The combination of COVID-19 physical distancing measures and domestic violence was described as a "powder keg" by Canada's minister for women and gender equality earlier this week.
"What the pandemic has done with the self-isolation measures, with the closures of some of the support systems, is create a powder keg," Maryam Monsef said in an interview with CBC News.
Crystal Boys knows what it's like to live in fear of an abuser. As a survivor of domestic violence, she said she can't imagine what victims are going through in the middle of a global pandemic.
"They're getting locked up with their abuser, who is now stressed and who is potentially drinking or doing drugs more than normal," Boys said. "And they're locked in [all day], so they have become in danger all of the time."
Boys is in the process of establishing a day shelter for women and children in Airdrie, a safe place to come and access resources while preparing to leave a violent situation.
She said though many shelters are remaining open, it's much harder now for victims to reach out.
"You're stuck in a home with these people with very little opportunity to reach out for help," Boys said. "And when you reach out for help, you are in more danger than you've ever been.
"So when you're locked in with this person, the likelihood of a woman actually reaching out when he's sitting right beside her in the house is very, very low."
It's something Calgary Women's Emergency Shelter is trying to address.
Last month, the shelter started offering access to its services through e-mail and text messaging.
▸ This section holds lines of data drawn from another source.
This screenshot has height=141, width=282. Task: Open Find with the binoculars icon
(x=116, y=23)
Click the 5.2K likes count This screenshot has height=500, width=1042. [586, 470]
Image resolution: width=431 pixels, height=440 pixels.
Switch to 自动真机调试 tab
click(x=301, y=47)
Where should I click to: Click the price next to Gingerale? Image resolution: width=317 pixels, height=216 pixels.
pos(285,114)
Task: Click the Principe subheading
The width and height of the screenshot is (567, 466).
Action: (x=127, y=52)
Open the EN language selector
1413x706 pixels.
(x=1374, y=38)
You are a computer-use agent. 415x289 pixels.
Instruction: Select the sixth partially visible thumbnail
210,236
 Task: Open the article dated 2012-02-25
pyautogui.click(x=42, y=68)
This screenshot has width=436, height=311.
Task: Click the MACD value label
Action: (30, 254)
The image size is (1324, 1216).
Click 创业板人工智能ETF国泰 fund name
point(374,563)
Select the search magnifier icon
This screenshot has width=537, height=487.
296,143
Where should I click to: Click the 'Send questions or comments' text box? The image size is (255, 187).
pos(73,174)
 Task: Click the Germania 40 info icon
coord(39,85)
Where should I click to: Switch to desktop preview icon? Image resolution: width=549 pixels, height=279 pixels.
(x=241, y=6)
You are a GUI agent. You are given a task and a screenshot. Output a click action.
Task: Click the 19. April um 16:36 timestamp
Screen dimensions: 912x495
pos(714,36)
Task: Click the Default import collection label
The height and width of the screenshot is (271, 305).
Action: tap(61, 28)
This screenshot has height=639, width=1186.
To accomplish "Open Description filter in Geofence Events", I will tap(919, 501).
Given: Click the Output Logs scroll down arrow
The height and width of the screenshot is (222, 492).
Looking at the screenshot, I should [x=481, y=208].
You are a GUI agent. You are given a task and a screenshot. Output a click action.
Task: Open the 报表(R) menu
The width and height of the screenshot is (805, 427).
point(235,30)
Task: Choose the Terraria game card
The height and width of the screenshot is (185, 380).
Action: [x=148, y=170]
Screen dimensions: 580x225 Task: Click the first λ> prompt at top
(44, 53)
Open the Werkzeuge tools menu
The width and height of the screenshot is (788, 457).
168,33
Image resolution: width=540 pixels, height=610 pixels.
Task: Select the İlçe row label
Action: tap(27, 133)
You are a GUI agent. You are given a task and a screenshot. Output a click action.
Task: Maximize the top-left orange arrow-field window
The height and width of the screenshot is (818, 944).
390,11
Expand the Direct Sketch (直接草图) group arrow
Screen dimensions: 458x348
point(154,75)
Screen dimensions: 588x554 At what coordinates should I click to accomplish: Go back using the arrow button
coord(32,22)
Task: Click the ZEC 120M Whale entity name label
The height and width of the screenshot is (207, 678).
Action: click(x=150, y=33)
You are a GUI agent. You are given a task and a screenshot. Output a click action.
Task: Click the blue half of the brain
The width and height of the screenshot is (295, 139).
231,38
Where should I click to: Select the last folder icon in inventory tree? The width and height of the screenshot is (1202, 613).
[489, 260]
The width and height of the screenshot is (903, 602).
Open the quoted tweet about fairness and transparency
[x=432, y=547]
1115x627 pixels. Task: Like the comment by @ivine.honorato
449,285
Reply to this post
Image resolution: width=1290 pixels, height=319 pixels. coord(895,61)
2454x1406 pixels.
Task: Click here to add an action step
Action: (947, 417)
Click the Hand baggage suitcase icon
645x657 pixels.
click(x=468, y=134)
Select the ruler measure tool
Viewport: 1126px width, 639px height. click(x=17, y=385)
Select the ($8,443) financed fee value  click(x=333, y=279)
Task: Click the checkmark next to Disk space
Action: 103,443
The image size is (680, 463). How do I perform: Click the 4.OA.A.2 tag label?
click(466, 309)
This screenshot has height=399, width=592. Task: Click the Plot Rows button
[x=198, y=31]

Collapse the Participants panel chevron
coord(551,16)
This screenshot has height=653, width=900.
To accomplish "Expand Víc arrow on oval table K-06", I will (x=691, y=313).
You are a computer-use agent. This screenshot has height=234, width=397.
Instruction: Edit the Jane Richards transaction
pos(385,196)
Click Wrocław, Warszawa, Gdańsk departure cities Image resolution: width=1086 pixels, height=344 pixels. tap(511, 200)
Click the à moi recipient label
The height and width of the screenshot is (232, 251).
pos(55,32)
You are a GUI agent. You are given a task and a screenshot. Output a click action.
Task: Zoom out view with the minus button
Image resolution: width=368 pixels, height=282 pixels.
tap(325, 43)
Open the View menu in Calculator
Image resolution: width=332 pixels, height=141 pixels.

Kim Ruse, the shelter's executive director, said they are not as full as normal, and she's worried by what she's seeing with the shelter's risk assessment tool.
"We've already seen over the past year and a half those danger assessment scores increasing, but we're seeing them during the pandemic increase even more, which is really concerning," Ruse said.
"Because that means that the level of danger that women are living in is exponentially higher right now than it was previous to the pandemic."
Ruse said there has also been a 34 per cent increase in the amount of men accessing the organization's men's program.
Emergency shelter for Muslim women
At the Calgary chapter of Nisa Homes, which provides emergency shelter for Muslim women across Canada, there has been a drop in calls.
Saima Mafat with Nisa Homes said they have had to limit the amount of people coming in as the space is set up as more of a communal living area with shared kitchens and bathrooms.
"Unless it's an emergency, we're definitely open and we're definitely taking clients in, but we are also looking at other options whether we can help them remotely," Mafat said. "So if we can do the case management remotely, we're trying to do that as well."
Mafat said one of the unique challenges in addition to COVID-19 is the fact that it is the month of Ramadan, when fasting is practiced.
"You don't have any food in your system and you know, that frustration or the temperament that comes down from just that can be an added layer," Mafat said.
"I haven't seen anything of that sort, but I won't be surprised if it does come through that way."
'Don't forget about the children'
Monique Auffrey is the CEO of Discovery House in Calgary, an organization that helps women and children flee domestic violence.
She said it's important not to overlook the trauma children are facing in a violent household.
"Research tells us that a fetus in utero is negatively impacted by the stress borne by the mother in a domestic violence situation," Auffrey said. "So in a family home, whether or not children witness it with their eyes, they're certainly experiencing it in other ways and are very much aware of what's happening."
Organizations are constantly developing new ways for women and children in domestic abuse situations to communicate a call for help. The latest, called the Signal for Help campaign, was launched by the Canadian Women's Foundation last week.
Signal for Help is a one-handed gesture women can use while on a video call to alert the person they are talking to that they feel threatened.
According to the Calgary Domestic Violence Collective, Alberta has the third highest rate of domestic violence in Canada.
In many cases, Auffrey said the public can play a vital role in stopping domestic abuse.
"It is really incumbent upon our communities to ensure that if they are witness to violence or they suspect violence is happening in their neighborhood, next door, in their family member's homes, et cetera, that they are calling 911," Auffrey said.